Evaluation Profiles

This skill provides context-aware validation criteria to make evaluator agents efficient and focused.

The Problem

Evaluators waste 50-70% of time on irrelevant validations:

•Checking pagination on non-paginated features
•Testing concurrent access on single-user CLIs
•Running memory profiling on prompt files
•Repeating the same validations across invocations

Solution: Profile-Based Validation

Select the appropriate profile based on what you're evaluating. Each profile defines:

•ALWAYS run - Quick, universally applicable checks (~5 seconds)
•RUN IF applicable - Conditional checks based on feature presence
•SKIP unless requested - Expensive checks only when user explicitly asks
•SKIP entirely - Irrelevant for this profile

Profile Selection

Before starting evaluation, determine the profile:

If evaluating...	Use profile
Command-line tool, script, CLI	`cli-tool`
Web application, frontend, UI	`web-app`
Agent definition, skill, prompt	`agent-prompt`
Library, SDK, package for others	`library`
Compiler, pipeline, data transforms, kernels	`library-pipeline`
REST/GraphQL API, backend service	`api-service`
Configuration, infrastructure	`config-infra`

Mixed projects: Use the profile matching the component under evaluation, not the overall project type.

Profile Reference Files

After selecting a profile, read the corresponding reference file for specific validation criteria:

•CLI tools: Read references/cli-tool.md
•Web applications: Read references/web-app.md
•Agent prompts: Read references/agent-prompt.md
•Libraries: Read references/library.md
•Library/Pipeline: See inline profile below (no separate reference file)
•API services: Read references/api-service.md
•Config/Infra: Read references/config-infra.md

Validation Caching

To avoid redundant work across evaluator invocations:

•Check existing STATUS files - If a validation was already performed and code hasn't changed, skip it
•Note what was validated - Include in STATUS output which checks were run
•Mark unchanged areas - "Config validation: unchanged since EVALUATION-2024-12-08"

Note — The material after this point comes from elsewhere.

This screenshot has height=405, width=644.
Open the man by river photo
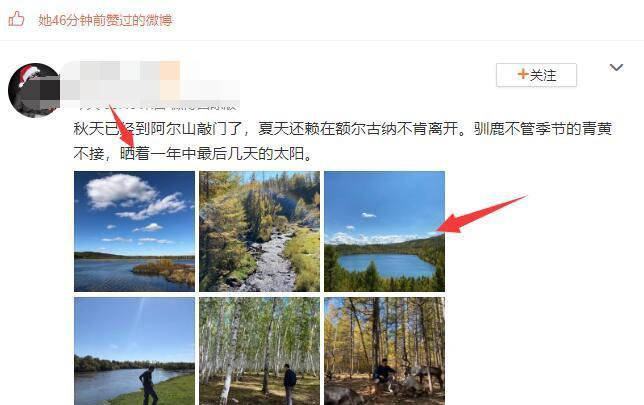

When Validation Is Difficult

If a validation cannot be easily automated:

•Don't attempt impossible checks - Skip with note "Requires manual verification"
•Suggest user validation - "To verify X, user should: [specific steps]"
•Never waste time - If you've spent >30 seconds without progress on a validation, skip it

Quick Reference: Universal Checks (All Profiles)

These apply regardless of profile (~10 seconds total):

code

✅ ALWAYS RUN:
- Grep for TODO/FIXME in completed code
- File existence for referenced paths
- Syntax validation (parse without error)
- Import/dependency resolution

⚠️ CONDITIONAL:
- Test execution (only if tests exist)
- Build/compile (only if build system present)

❌ NEVER BY DEFAULT:
- Memory profiling
- Load testing
- Security audits
- Concurrent access testing

Universal Red Flags (All Profiles)

These indicate incomplete or shortcut implementations regardless of project type:

Fake completeness:

•TODO/FIXME comments in code marked as "complete"
•Placeholder values or stub implementations
•Error handlers that swallow exceptions silently
•Functions that return hardcoded values

Test-specific cheating:

•Code paths that only execute during tests
•Environment checks that bypass real logic
•Hardcoded values matching test expectations

Shortcut indicators:

•Loading states that never resolve
•Buttons/actions that don't respond
•Forms that submit but don't save
•Error messages containing "TODO" or generic text

Ambiguity Detection Checklist (All Profiles)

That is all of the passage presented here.